This thread has been locked.

If you have a related question, please click the "Ask a related question" button in the top right corner. The newly created question will be automatically linked to this question.

TPS62821: Quiescent Current and Threshold on 100% Duty Cycle Mode

Part Number: TPS62821

Hi team,

I have a couple questions with a customer looking to use this device in a low Vin, low load setting. In the particular low power setting, the input voltage can be as low as 3.3V with a load of 15uA, with the desired output voltage at 3.3V.

First of all, what's the threshold voltage difference between the input and output voltage for the device to enter 100% mode where the low-side switch is off?
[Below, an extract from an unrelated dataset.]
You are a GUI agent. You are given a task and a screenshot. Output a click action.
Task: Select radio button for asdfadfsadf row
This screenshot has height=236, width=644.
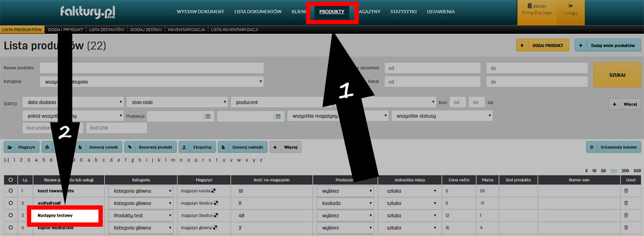click(10, 203)

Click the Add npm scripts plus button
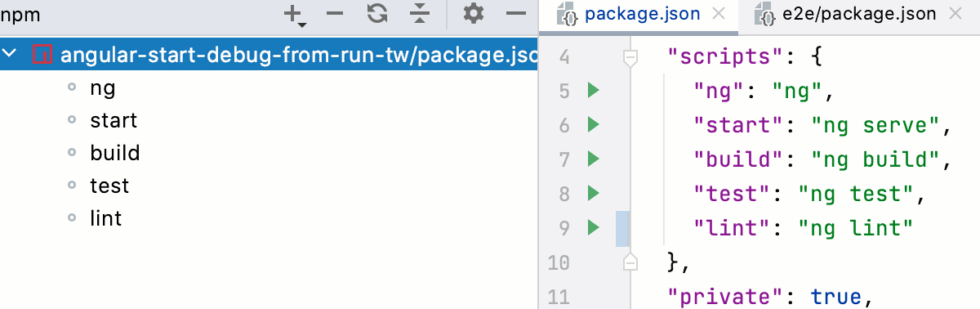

I see section 8.4.3 mentioning the minimum Vin, but what would be the max before going into PSM mode? Would load current matter here and if so what would it be with the load at 15uA?

Secondly, just want to confirm the quiescent current at 100% duty cycle mode.  The electrical characteristics table on page 5 in section 7.5 mentions that Iq typ is 4uA and max is 10uA.  This would be the same at all loads while the device is operating in 100% duty cycle right? I see graphs such as Figure 8 showing a curve with the efficiency lower at lighter loads (black line), is that just because of the ratio of the quiescent current and load current?

Thanks for the help and best regards,

Jerry

  • Hello Jerry,

    It's my pleasure to help you.

    To find the Vi-Vout value for 100% mode operation, just bring the Vout term to the right member of equation (3) at section 8.4.3 of the DS. You'll find it depends on the load current and is: Iout+(RDS_on + DCR_L ).

    The Vin(min) value specified in the same section is the value below which you won't have anymore Vout regulation because of the 100% mode. To exit 100% mode, the error amplifier must detect the Vout change due to Vin rise, and turn on the low side. This value is subject to many internal variables and external as well, and can't be predicted on a static base. Since the error amplifier and the compensation network are involved, this value depends also on the dinamics of Vin and the whole system.

    "Would load current matter here and if so what would it be with the load at 15uA?" I am sorry, I don't get the question.

    The quiescent current does not depend on the desired load current, but on the mode of operation, so if one stays in 100% mode, the Iq will stay the same independently from the load.

    At light load, the Power consumed by the constant Iq drawn by Vin weights more in the efficiency calculation, hence the drop of efficiency, so yes it depends on the Iq/Iload ratio.
  • Hi Emmanuel,

    Thanks for the help.  I have a follow up question after looking a bit closer in Figure 8 of the datasheet:

    Looking at the point where the 3.3V line (100% mode) crosses 1mA on the x axis, the efficiency is 80%. Losses from resistance are going to be very small at 1mA, so I would imagine a rough estimate would be to assume most of the losses are based on quiescent current. If the Iq is 10uA max like the datasheet says, the efficiency should be around 99%, not 80%. 80% efficiency implies there's a current of ~200uA. What are other factors causing of the drop in efficiency?

    Thanks for the help and best,

    Jerry

  • Hello Jerry,

    The value quiescent current you have to consider in this case is not the 10uA you find in the datasheet, because the conditions are not same. The 10uA are referred to a non switching situation, which means both high side and low side fets are turned off. This situation, combined with the Iload=0 condition, basically refers to PSM operation.

    In 100% mode the high side is constantly on, so the quiescent current has a quota related to the current needed to refresh the gate of the high side and keeping it in on-state with a certain Rds_on. Hence the lower efficiency you have noticed is explained.